The reason for Tate being outside the MLA scheme is simple: it refuses to accept its guidelines on deaccessioning, which are part of a much broader set of standards. MLA requires that when objects are deaccessioned, they should first be offered to other museums, before being disposed of elsewhere.
The Tate has wished to maintain the option to dispose of work by a particular living artist, in order to upgrade and acquire a more important piece by them, through exchange. This would only be done with the approval of the artist. As The Art Newspaper has reported, exploratory talks were begun with Sir Anthony Caro about “trading up” its holdings of his sculptures (January 2004, p. 17). So far, however, nothing has been deaccessioned and a Tate spokesperson emphasised last month that there are “no specific plans to do so”.
Meanwhile, MLA has become increasingly concerned at Tate being outside their registration system, since it is difficult to argue that small local museums should join and uphold the standards, when the nation’s largest art collection is outside. MLA has therefore decided to use its leverage, by arguing that non-registered museums should not be eligible for Acceptance in Lieu (AIL) acquisitions.

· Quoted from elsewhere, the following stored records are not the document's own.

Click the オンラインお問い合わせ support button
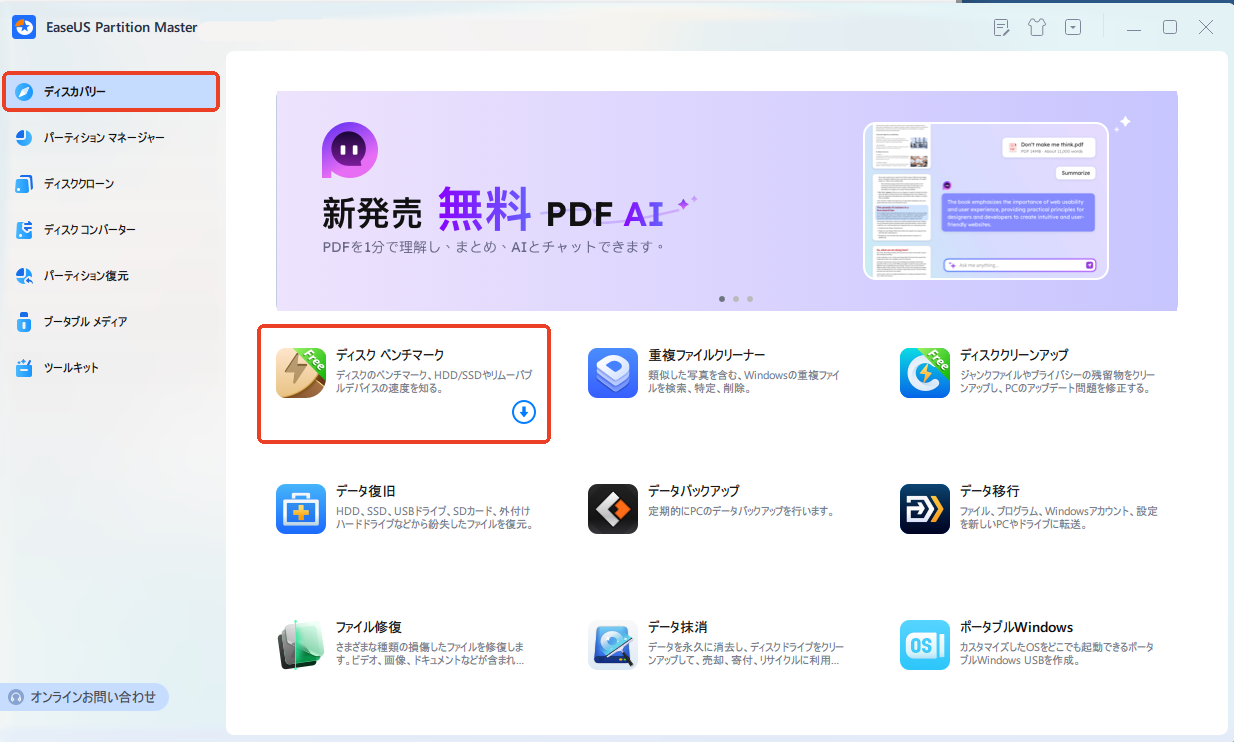Viewport: 1234px width, 742px height. click(x=84, y=697)
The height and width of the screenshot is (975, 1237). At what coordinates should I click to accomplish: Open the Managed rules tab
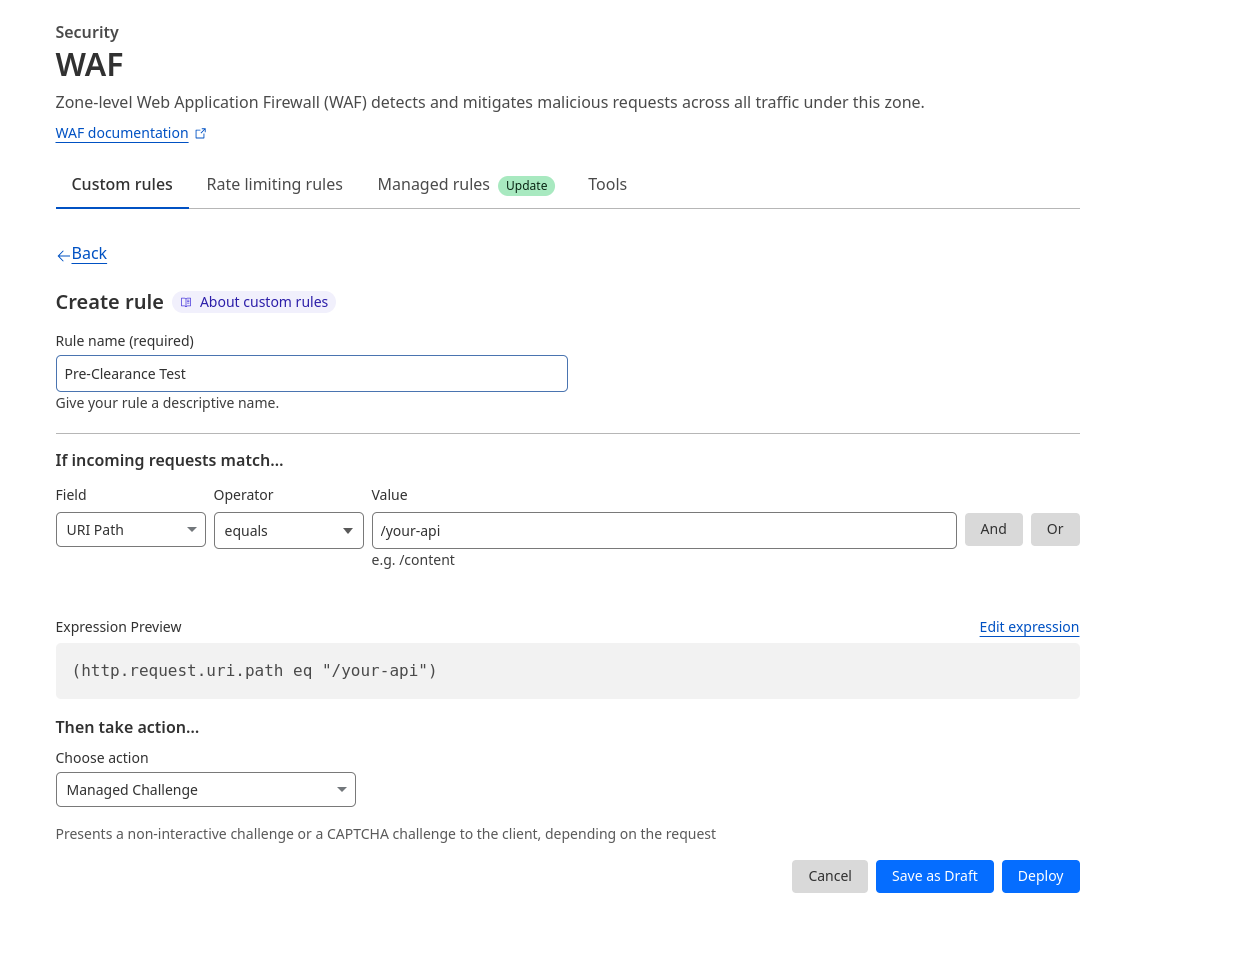(433, 184)
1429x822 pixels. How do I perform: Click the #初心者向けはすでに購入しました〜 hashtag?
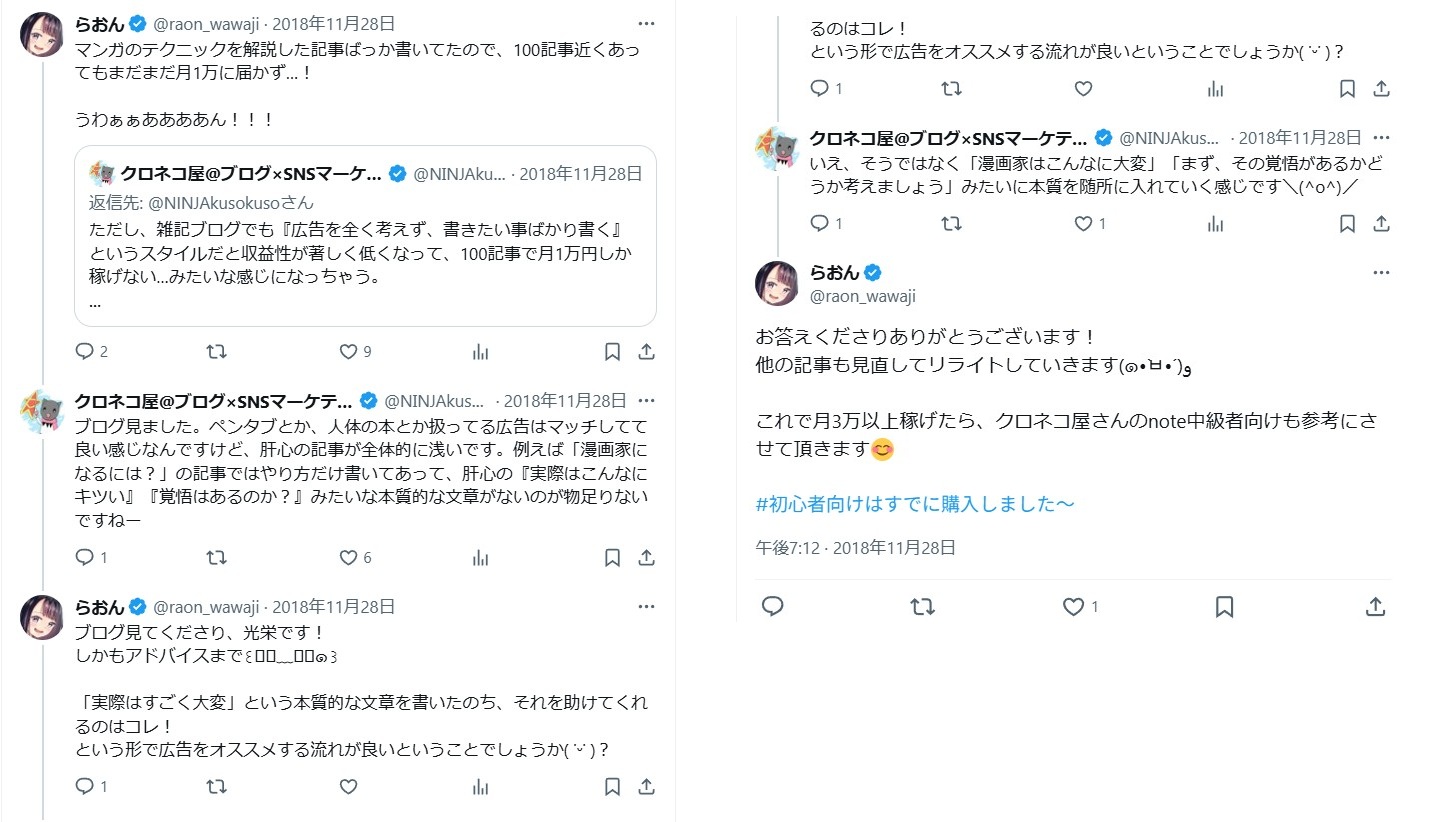(915, 504)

Under this system, pre-eminent works of art are offered by individuals to settle inheritance tax bills, and are then allocated to appropriate public collections. The AIL system was administered by the Department for Culture, Media and Sport until last April, when it was transferred to MLA.

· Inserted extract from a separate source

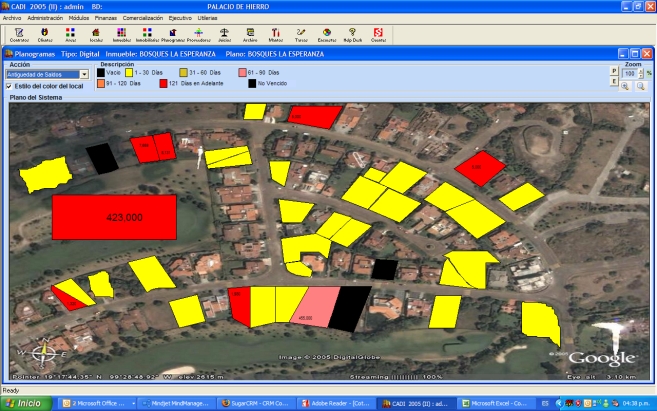Click the Clientes toolbar icon
Screen dimensions: 657x411
pos(45,34)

AIL represents an important source of acquisitions, at no cost to galleries. Two years ago, for instance, the Tate received Constable’s study for Cornfield, which settled tax of nearly £2 million (the value of the picture was higher). Last month, as we were going to press, a deal was being finalised to transfer ownership of 10 Barbara Hepworth sculptures to the Tate. These are for display at the Barbara Hepworth Museum in St Ives, which is run by the Tate. Offered by Hepworth’s family, the sculptures will settle tax of around £1.5 million.

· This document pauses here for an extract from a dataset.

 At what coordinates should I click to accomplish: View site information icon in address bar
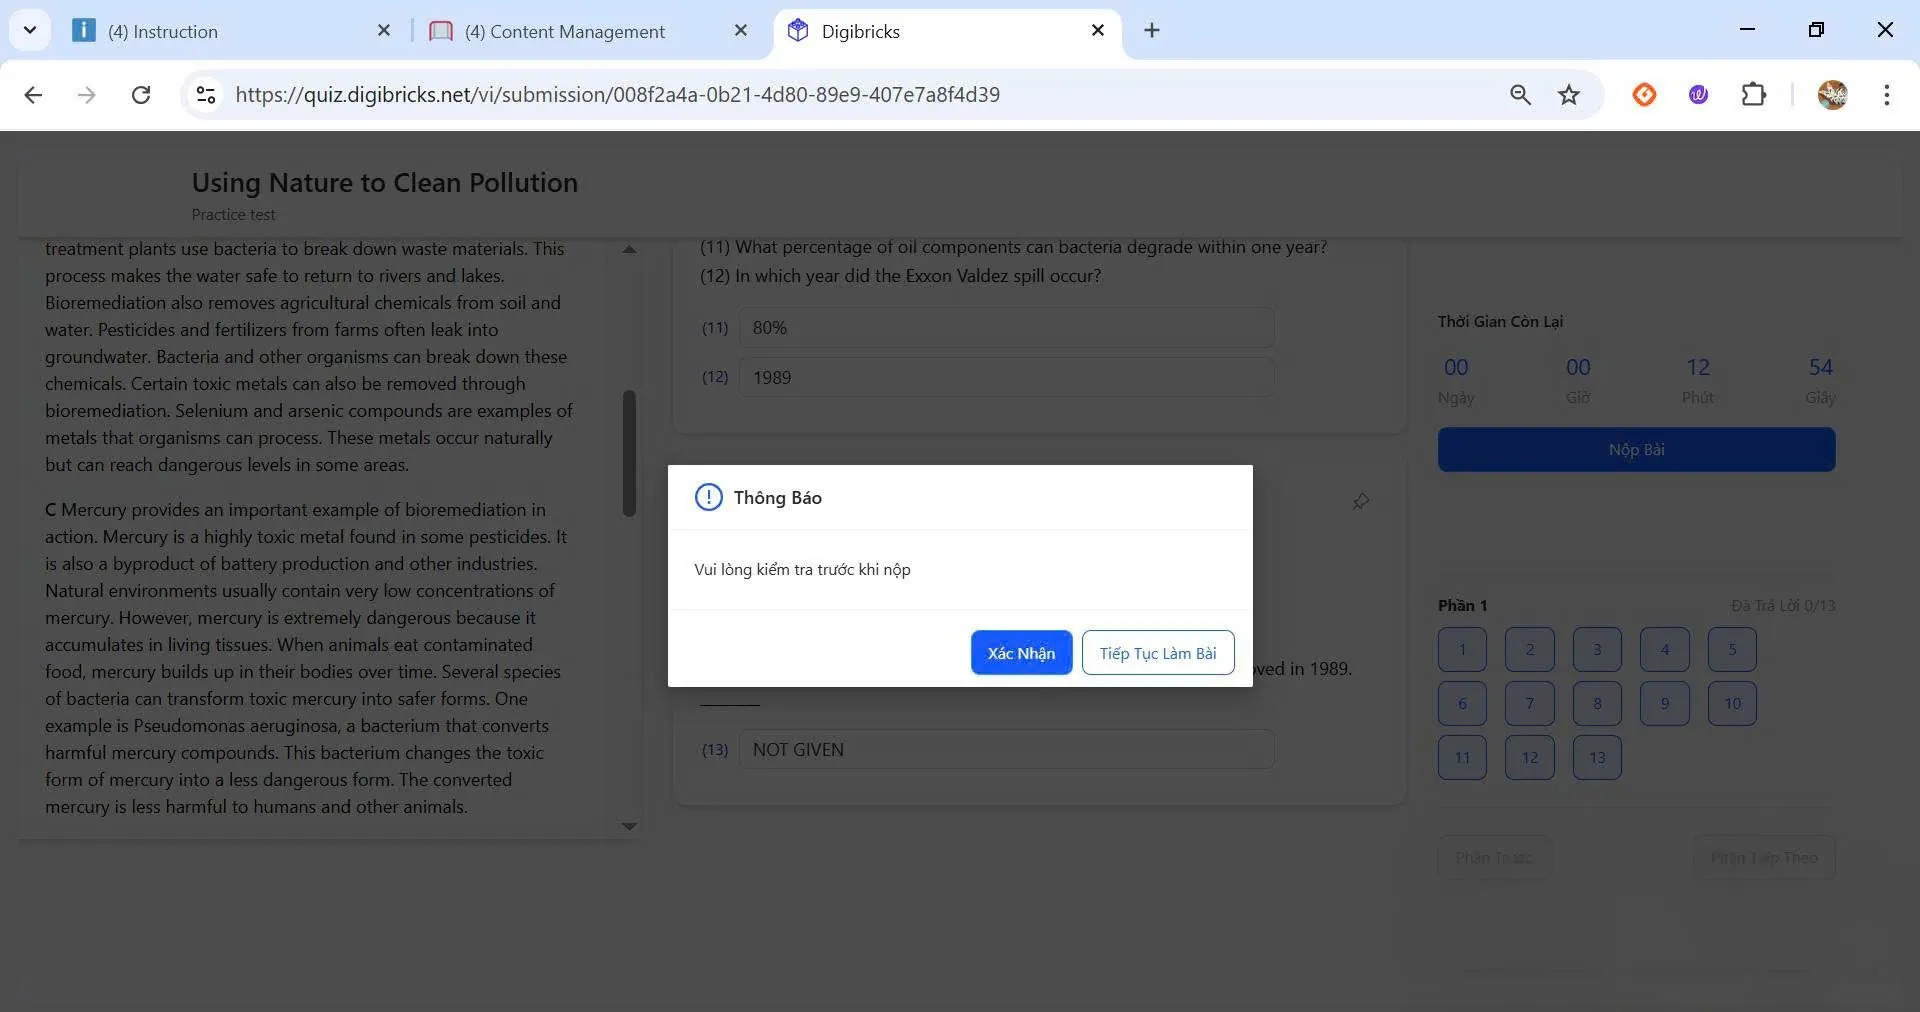tap(206, 95)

Last month a Tate spokesperson confirmed that the gallery’s decision not to become a
registered museum had been because of its position on deacquisitioning: “Tate trustees have agreed in principle to consider disposal of works by exchange in those cases where Tate wishes to improve the representation of a living artist. This would no longer be possible if Tate was to comply with MLA guidelines.”
However, the trustees are now reconsidering the matter, in light of MLA’s recent decision to bar Tate from receiving further AIL works of art. The Tate is currently discussing with MLA whether the general policy on deaccessioning might be modified, to allow “upgrading”. If this is not agreed, then Tate will have a difficult decision, but will probably decide that the costs of being outside the AIL system outweigh the benefits of being able to upgrade their holdings of living artists through exchange.